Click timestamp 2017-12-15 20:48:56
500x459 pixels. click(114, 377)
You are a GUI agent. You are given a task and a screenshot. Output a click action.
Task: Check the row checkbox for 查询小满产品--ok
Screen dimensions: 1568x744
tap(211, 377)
————
§ GIVEN REQUEST: Render all of the material above as a numbered list, leaving out any blank lines.

§ TASK ANSWER:
1. Click timestamp 2017-12-15 20:48:56
2. 500x459 pixels. click(114, 377)
3. You are a GUI agent. You are given a task and a screenshot. Output a click action.
4. Task: Check the row checkbox for 查询小满产品--ok
5. Screen dimensions: 1568x744
6. tap(211, 377)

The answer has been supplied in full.